Пили, шутили, выходили на улицу продышаться, с каждым разом становясь всё шумнее. Небо темнело, воздух стал свежее и прозрачней, зазвенели ещё немногочисленные комары. Плоскиня, с задорно-пьяной рожей и выбившейся из-за пояса рубахой, спросил Лепка:
— Чего тихо так? Бабы-то есть в веси у тебя?

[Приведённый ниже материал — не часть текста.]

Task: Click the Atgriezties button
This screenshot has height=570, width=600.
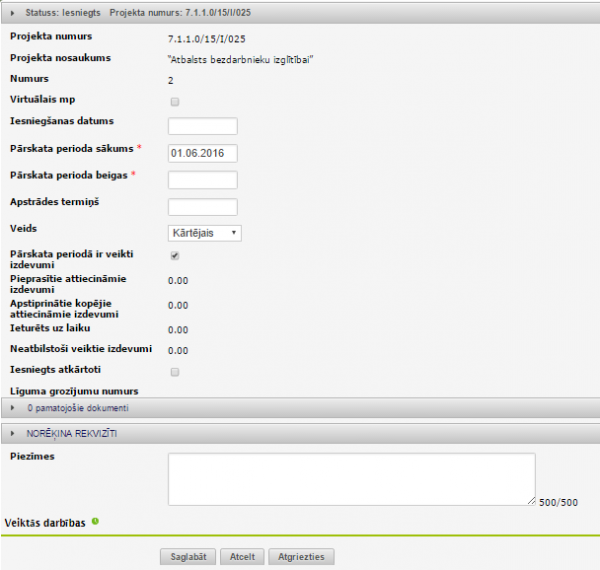Action: 302,557
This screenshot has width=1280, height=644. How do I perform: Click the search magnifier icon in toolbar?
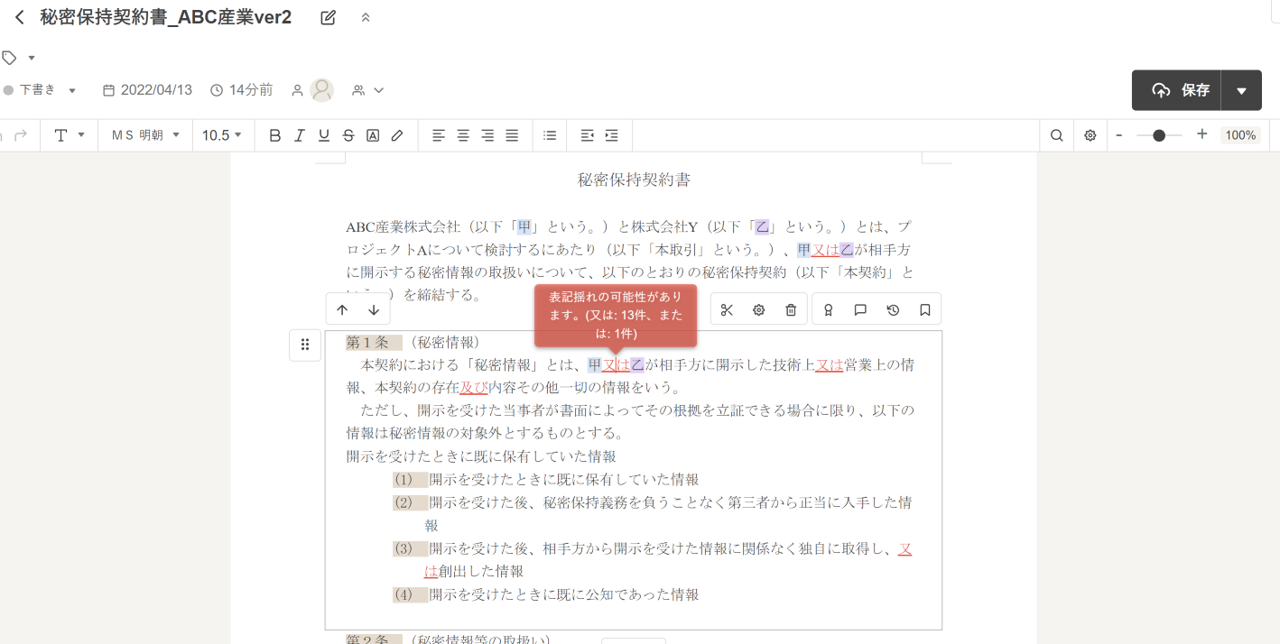coord(1056,135)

Не дожидаясь ответа, пронзительно свистнул, прикрикнув:
— Э-э-эй!
Его запихнули обратно в жило. Напротив в избе не отлеплялись от выставленного ради свежего воздуха окна две егозы двенадцати и тринадцати лет — не каждый день наезжали и гуляли княжеские кмети. Отец, вернувшись со двора, погнал их, заставив окно:
— Ишь, вылупились! Стыда нет вовсе!
И, глянув в мутный бычий пузырь, сквозь который вместо кметей плясали размытые тени, молвил:
— Задерутся скоро, шуму на всю округу будет!
Снова пили за нерушимую дружбу, чтоб не бросать друг друга не только на рати, но и в жизни. Неугомонный Плоскиня подбивал всех на пляс, но в избе было тесно и, кроме жалейки, не оказалось ничего. Никто потом не вспомнил, из-за чего возник хмельной спор. Плоскиня с кулаками полез сначала на Павшу, но вовремя одумался, вспомнив, что Павша на расправу короток, тогда задрался к Забуду. Парни схватились, выталкиваемые из избы Лепком. Ор, регот, мат; дерущихся разнимали; Плоскиня, не разбирая, лупил, по кому ни попадя. Его, нещадно избив, связали по рукам и ногам, занесли в избу. Обозлившийся Забуд завязал ему рот тряпицей, чтобы не слышать ругательных воплей. Потом выпили ещё и, успокоившись, пели до первых петухов песни. Отсыпались до полудня, позабыв про связанного Плоскиню, что уснул раньше всех и так же раньше проснулся, затем долго мучился похмельной жаждой, воя через заткнутый рот не своим голосом.
Смерды, уходя с утра в поле, кто ругался на праздность кметей, кто и жалел:
— Пусть гуляют, может, в последний раз. Род для воинов завсегда короче жизнь отмеряет.